Adversarial Attack and Defense in AI-based Mobile Cloud Computing Systems

Abstract

Mobile cloud computing utilizes cloud server computing technology to provide various application services to mobile clients. The mobile cloud computing framework provides cloud computing resources to clients through systematic communication and develops artificial intelligence-based services using data collected from clients. In a mobile cloud computing environment, the use of federated learning techniques solves the problem of data privacy and data collection costs. Because the cloud server trains an artificial model using each locally trained model from clients without the client’s data stored on the cloud. However, AI-based mobile cloud computing services utilizing federated learning techniques are affected by malicious client attacks, such as exploiting vulnerabilities in various network environments. Furthermore, there are a lot of vulnerabilities to malicious clients’ attacks because the federated learning framework provides free participation from various mobile devices. In this dissertation, we consider the security issues that can arise in the process of communicating cloud servers and clients over the network, and of the federated learning process.

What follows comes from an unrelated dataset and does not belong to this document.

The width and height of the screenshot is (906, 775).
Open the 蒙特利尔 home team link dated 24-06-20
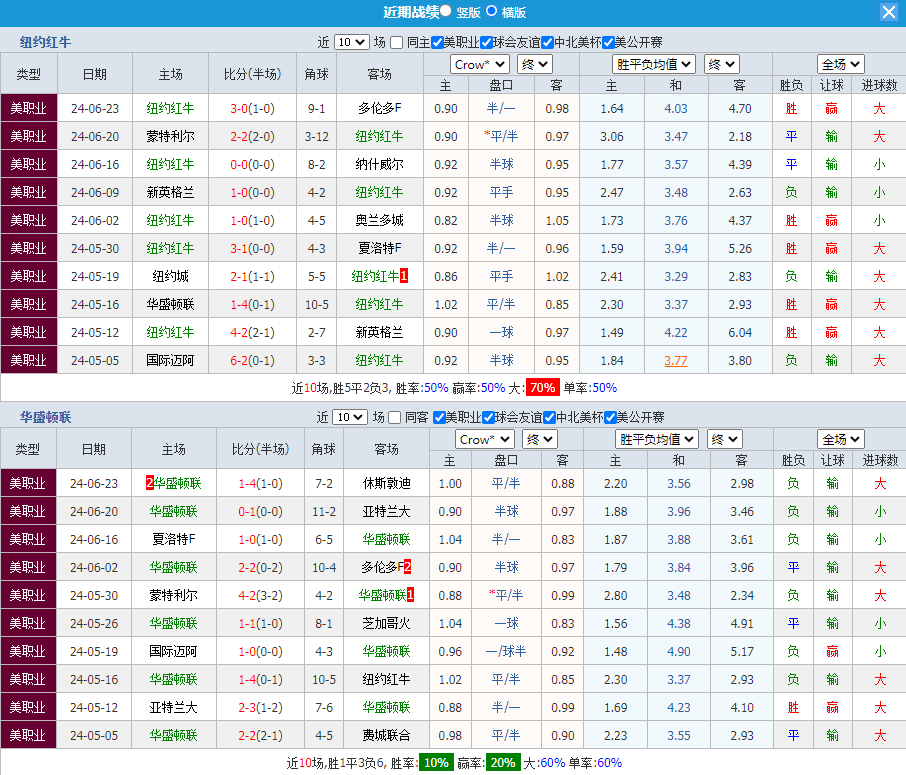click(170, 136)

In the first part of this dissertation, we introduce malicious data frame injection attacks that do not require hijacking associations between an access point (AP) and clients utilizing a covert jamming technique in IEEE 802.11 wireless LAN environments. We implement the proposed attack node by using software-defined radios (SDR) to transmit jamming signals and manipulated Wi-Fi medium access control (MAC) frames. In addition, we use the Python Scapy library with wireless LAN cards to transmit malicious data frames containing the wrong HTTP requests payload. We build a testbed where MCC's clients and servers communicate with an HTTP application protocol through IEEE 802.11 and show that the proposed attack works well even in the presence of encryption protocols such as WPA2.

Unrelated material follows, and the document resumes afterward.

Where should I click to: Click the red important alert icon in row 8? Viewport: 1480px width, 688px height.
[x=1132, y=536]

In the second part of this dissertation, we propose federated learning with consensus confirmation (FedCC), which applies a global model contamination verification algorithm that has robustness for malicious client attacks. In addition, we define attack success probabilities in the presence of malicious clients in a federated learning environment and show the FedCC has more robust than previous FL algorithms. Through experiments using MNIST and Fashion-MNIST datasets, we demonstrate that the proposed consensus confirmation rule can be applied to various FL algorithms, and we show that FedCC is safer than previous FL algorithms in the presence of data poisoning or model poisoning attacks.